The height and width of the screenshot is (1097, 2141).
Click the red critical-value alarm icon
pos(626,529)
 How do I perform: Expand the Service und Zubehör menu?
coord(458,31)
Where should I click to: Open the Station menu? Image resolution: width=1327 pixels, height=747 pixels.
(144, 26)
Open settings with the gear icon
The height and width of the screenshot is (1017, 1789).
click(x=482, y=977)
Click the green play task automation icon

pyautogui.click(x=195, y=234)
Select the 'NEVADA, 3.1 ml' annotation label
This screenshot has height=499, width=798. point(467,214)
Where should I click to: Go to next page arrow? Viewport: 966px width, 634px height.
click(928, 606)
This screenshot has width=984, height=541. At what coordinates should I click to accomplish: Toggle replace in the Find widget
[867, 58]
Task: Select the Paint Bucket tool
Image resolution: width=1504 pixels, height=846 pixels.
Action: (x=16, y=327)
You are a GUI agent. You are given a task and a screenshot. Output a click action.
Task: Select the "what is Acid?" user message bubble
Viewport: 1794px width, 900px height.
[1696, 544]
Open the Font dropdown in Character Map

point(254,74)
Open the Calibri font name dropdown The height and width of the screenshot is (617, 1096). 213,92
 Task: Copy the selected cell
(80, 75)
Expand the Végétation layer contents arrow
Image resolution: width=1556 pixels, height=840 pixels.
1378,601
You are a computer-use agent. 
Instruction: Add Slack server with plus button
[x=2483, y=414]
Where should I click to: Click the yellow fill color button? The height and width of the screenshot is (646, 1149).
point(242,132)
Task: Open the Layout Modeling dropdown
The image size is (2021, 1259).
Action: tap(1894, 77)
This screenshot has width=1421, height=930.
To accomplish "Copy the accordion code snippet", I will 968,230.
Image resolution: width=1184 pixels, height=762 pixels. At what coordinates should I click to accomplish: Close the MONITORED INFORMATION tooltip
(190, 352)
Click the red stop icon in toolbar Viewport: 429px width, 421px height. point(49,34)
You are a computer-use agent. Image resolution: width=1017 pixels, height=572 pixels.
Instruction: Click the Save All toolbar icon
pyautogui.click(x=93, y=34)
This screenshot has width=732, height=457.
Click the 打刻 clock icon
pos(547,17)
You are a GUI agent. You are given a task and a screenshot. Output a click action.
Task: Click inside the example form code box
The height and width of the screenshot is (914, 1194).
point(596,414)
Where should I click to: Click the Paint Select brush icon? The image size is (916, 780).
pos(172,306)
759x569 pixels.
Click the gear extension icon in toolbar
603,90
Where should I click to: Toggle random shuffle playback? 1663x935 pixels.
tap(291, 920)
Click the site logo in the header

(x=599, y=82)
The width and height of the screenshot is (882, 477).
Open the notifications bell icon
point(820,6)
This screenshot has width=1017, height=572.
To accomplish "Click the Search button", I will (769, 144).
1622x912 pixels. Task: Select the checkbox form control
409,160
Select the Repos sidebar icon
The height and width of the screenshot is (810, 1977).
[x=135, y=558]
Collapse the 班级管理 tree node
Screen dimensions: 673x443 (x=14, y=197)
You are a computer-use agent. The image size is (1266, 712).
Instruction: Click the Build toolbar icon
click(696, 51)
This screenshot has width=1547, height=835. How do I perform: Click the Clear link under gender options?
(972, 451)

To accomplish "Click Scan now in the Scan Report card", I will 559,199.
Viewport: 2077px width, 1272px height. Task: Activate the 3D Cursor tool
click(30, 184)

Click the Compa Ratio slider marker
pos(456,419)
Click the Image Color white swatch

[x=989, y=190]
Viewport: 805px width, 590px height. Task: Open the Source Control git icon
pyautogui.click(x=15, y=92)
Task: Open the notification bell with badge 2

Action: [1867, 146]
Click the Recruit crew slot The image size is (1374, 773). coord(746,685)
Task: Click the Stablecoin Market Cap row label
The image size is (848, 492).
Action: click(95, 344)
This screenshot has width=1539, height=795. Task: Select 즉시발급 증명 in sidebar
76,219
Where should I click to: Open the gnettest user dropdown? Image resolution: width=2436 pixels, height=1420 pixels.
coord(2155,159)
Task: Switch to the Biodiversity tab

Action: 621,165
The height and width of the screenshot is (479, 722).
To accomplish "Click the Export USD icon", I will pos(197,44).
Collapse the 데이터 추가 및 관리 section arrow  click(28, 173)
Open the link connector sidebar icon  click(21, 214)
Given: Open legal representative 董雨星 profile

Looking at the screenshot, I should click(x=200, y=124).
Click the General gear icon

■ AIM OF THE EXERCISE
Return every entry exactly; no line may be missing.

■ RESPONSE TO THE TASK
The height and width of the screenshot is (1097, 2141).
Click the red critical-value alarm icon
pos(626,529)
 How do I perform: Expand the Service und Zubehör menu?
coord(458,31)
Where should I click to: Open the Station menu? Image resolution: width=1327 pixels, height=747 pixels.
(144, 26)
Open settings with the gear icon
The height and width of the screenshot is (1017, 1789).
click(x=482, y=977)
Click the green play task automation icon

pyautogui.click(x=195, y=234)
Select the 'NEVADA, 3.1 ml' annotation label
This screenshot has height=499, width=798. point(467,214)
Where should I click to: Go to next page arrow? Viewport: 966px width, 634px height.
click(928, 606)
This screenshot has width=984, height=541. At what coordinates should I click to accomplish: Toggle replace in the Find widget
[867, 58]
Task: Select the Paint Bucket tool
Image resolution: width=1504 pixels, height=846 pixels.
Action: (x=16, y=327)
You are a GUI agent. You are given a task and a screenshot. Output a click action.
Task: Select the "what is Acid?" user message bubble
Viewport: 1794px width, 900px height.
[1696, 544]
Open the Font dropdown in Character Map

point(254,74)
Open the Calibri font name dropdown The height and width of the screenshot is (617, 1096). 213,92
 Task: Copy the selected cell
(80, 75)
Expand the Végétation layer contents arrow
Image resolution: width=1556 pixels, height=840 pixels.
1378,601
You are a computer-use agent. 
Instruction: Add Slack server with plus button
[x=2483, y=414]
Where should I click to: Click the yellow fill color button? The height and width of the screenshot is (646, 1149).
point(242,132)
Task: Open the Layout Modeling dropdown
The image size is (2021, 1259).
Action: tap(1894, 77)
This screenshot has width=1421, height=930.
To accomplish "Copy the accordion code snippet", I will 968,230.
Image resolution: width=1184 pixels, height=762 pixels. At what coordinates should I click to accomplish: Close the MONITORED INFORMATION tooltip
(190, 352)
Click the red stop icon in toolbar Viewport: 429px width, 421px height. point(49,34)
You are a computer-use agent. Image resolution: width=1017 pixels, height=572 pixels.
Instruction: Click the Save All toolbar icon
pyautogui.click(x=93, y=34)
This screenshot has width=732, height=457.
Click the 打刻 clock icon
pos(547,17)
You are a GUI agent. You are given a task and a screenshot. Output a click action.
Task: Click inside the example form code box
The height and width of the screenshot is (914, 1194).
point(596,414)
Where should I click to: Click the Paint Select brush icon? The image size is (916, 780).
pos(172,306)
759x569 pixels.
Click the gear extension icon in toolbar
603,90
Where should I click to: Toggle random shuffle playback? 1663x935 pixels.
tap(291, 920)
Click the site logo in the header

(x=599, y=82)
The width and height of the screenshot is (882, 477).
Open the notifications bell icon
point(820,6)
This screenshot has width=1017, height=572.
To accomplish "Click the Search button", I will (769, 144).
1622x912 pixels. Task: Select the checkbox form control
409,160
Select the Repos sidebar icon
The height and width of the screenshot is (810, 1977).
[x=135, y=558]
Collapse the 班级管理 tree node
Screen dimensions: 673x443 (x=14, y=197)
You are a computer-use agent. The image size is (1266, 712).
Instruction: Click the Build toolbar icon
click(696, 51)
This screenshot has width=1547, height=835. How do I perform: Click the Clear link under gender options?
(972, 451)

To accomplish "Click Scan now in the Scan Report card", I will 559,199.
Viewport: 2077px width, 1272px height. Task: Activate the 3D Cursor tool
click(30, 184)

Click the Compa Ratio slider marker
pos(456,419)
Click the Image Color white swatch

[x=989, y=190]
Viewport: 805px width, 590px height. Task: Open the Source Control git icon
pyautogui.click(x=15, y=92)
Task: Open the notification bell with badge 2

Action: [1867, 146]
Click the Recruit crew slot The image size is (1374, 773). coord(746,685)
Task: Click the Stablecoin Market Cap row label
The image size is (848, 492).
Action: click(95, 344)
This screenshot has width=1539, height=795. Task: Select 즉시발급 증명 in sidebar
76,219
Where should I click to: Open the gnettest user dropdown? Image resolution: width=2436 pixels, height=1420 pixels.
coord(2155,159)
Task: Switch to the Biodiversity tab

Action: 621,165
The height and width of the screenshot is (479, 722).
To accomplish "Click the Export USD icon", I will pos(197,44).
Collapse the 데이터 추가 및 관리 section arrow  click(28, 173)
Open the link connector sidebar icon  click(21, 214)
Given: Open legal representative 董雨星 profile

Looking at the screenshot, I should click(x=200, y=124).
Click the General gear icon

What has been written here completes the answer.